**Records to use:**

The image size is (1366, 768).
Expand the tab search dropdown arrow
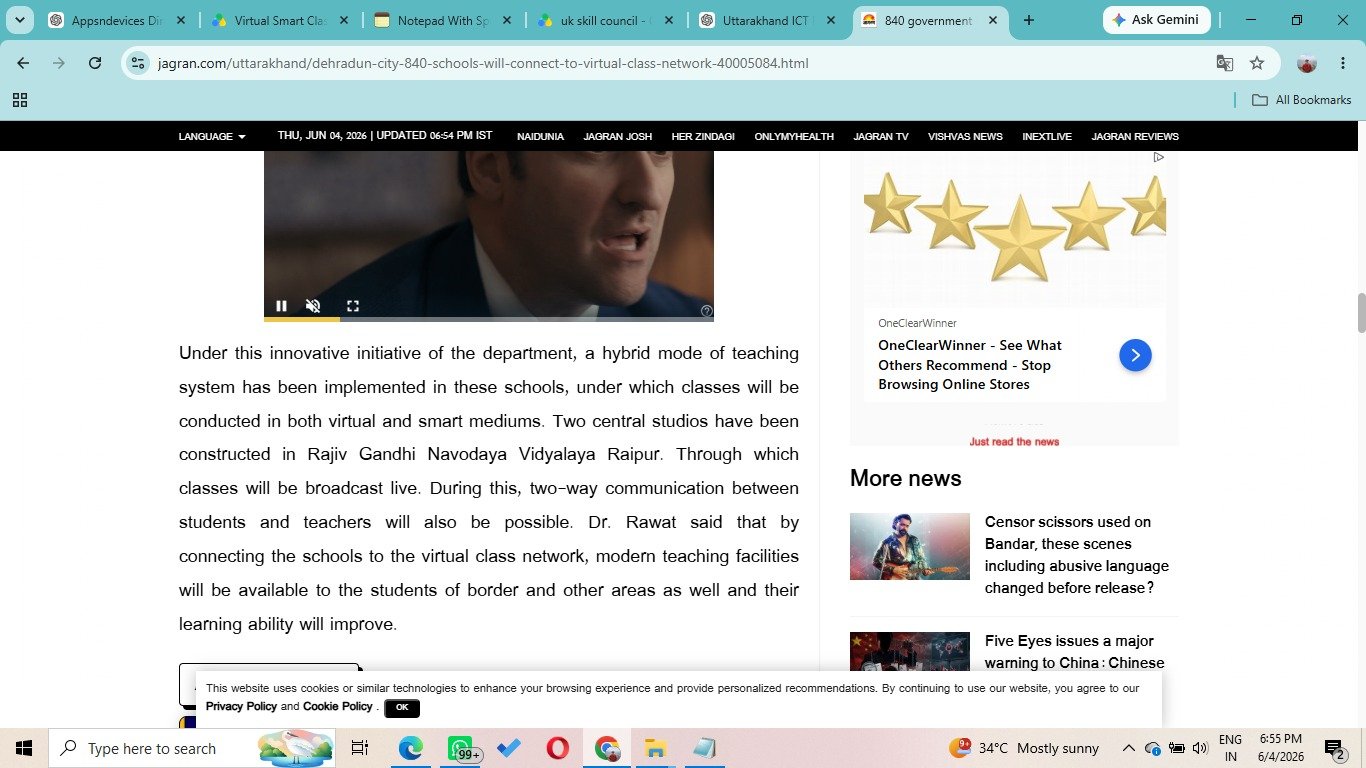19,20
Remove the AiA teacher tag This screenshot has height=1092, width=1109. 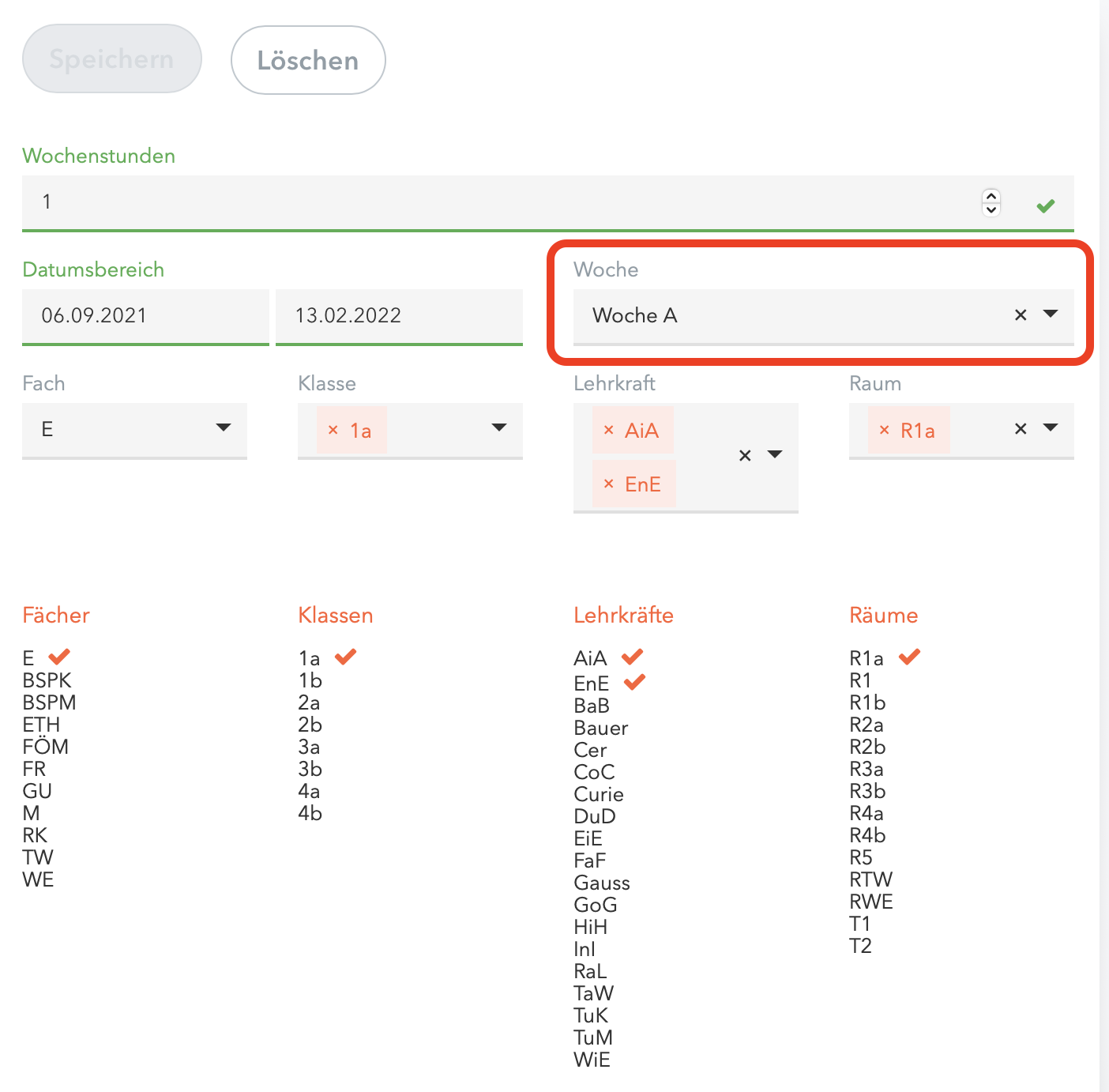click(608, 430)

---

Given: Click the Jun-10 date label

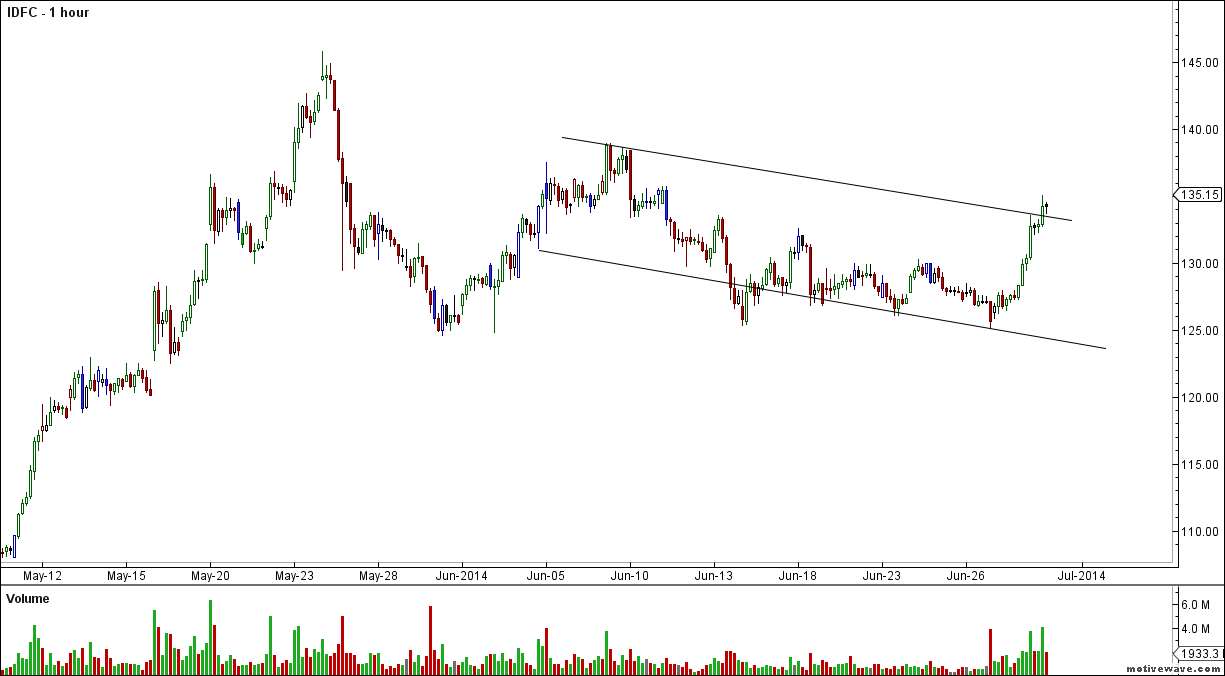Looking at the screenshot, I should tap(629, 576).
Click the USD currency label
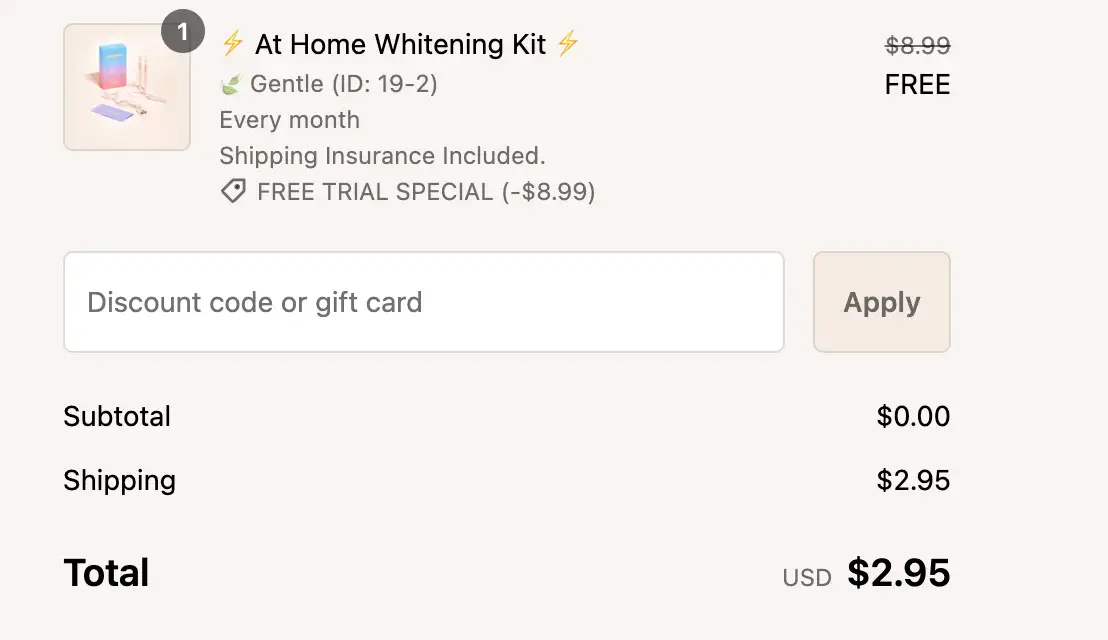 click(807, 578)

--

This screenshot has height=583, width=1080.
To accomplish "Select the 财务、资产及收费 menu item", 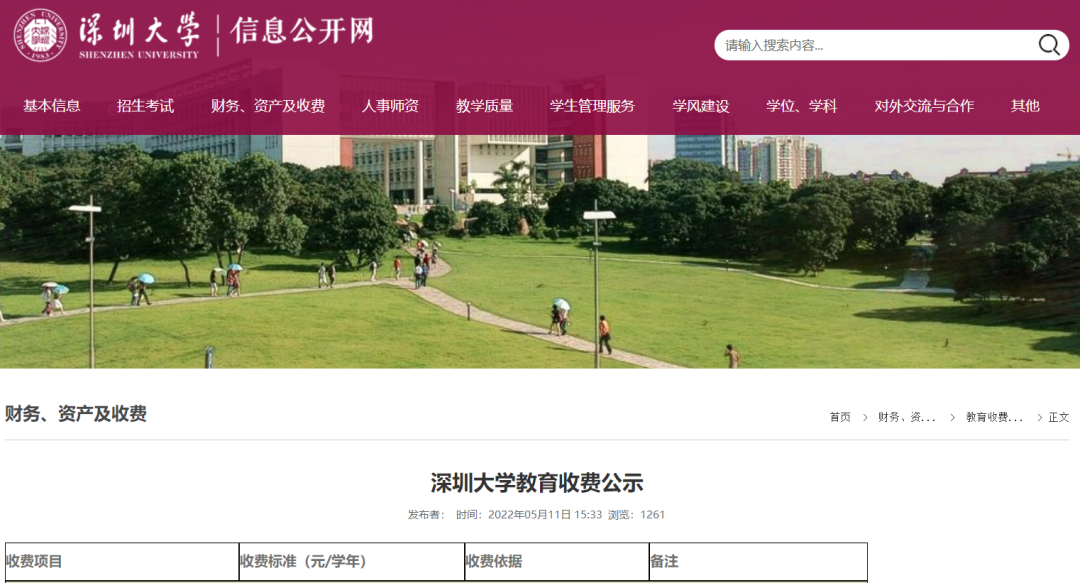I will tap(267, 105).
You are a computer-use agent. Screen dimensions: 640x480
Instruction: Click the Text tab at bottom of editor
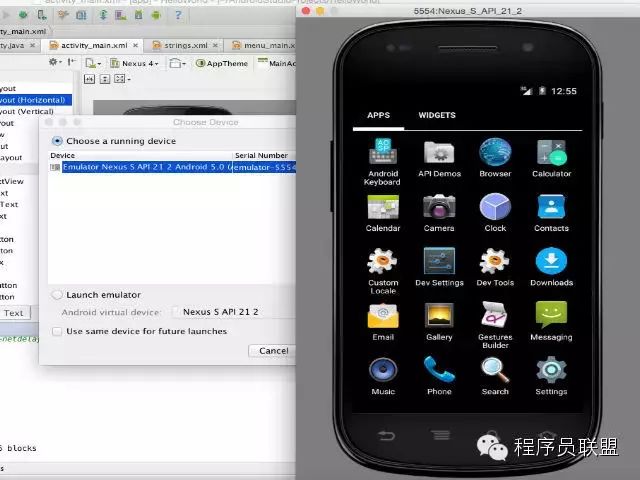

**Exercise:** Referring to the material above, set down exactly the lines between the line with "You are a computer-use" and the line with "Instruction: Click the", inclusive, and no other lines.

**Response for this exercise:**
You are a computer-use agent. Screen dimensions: 640x480
Instruction: Click the Text tab at bottom of editor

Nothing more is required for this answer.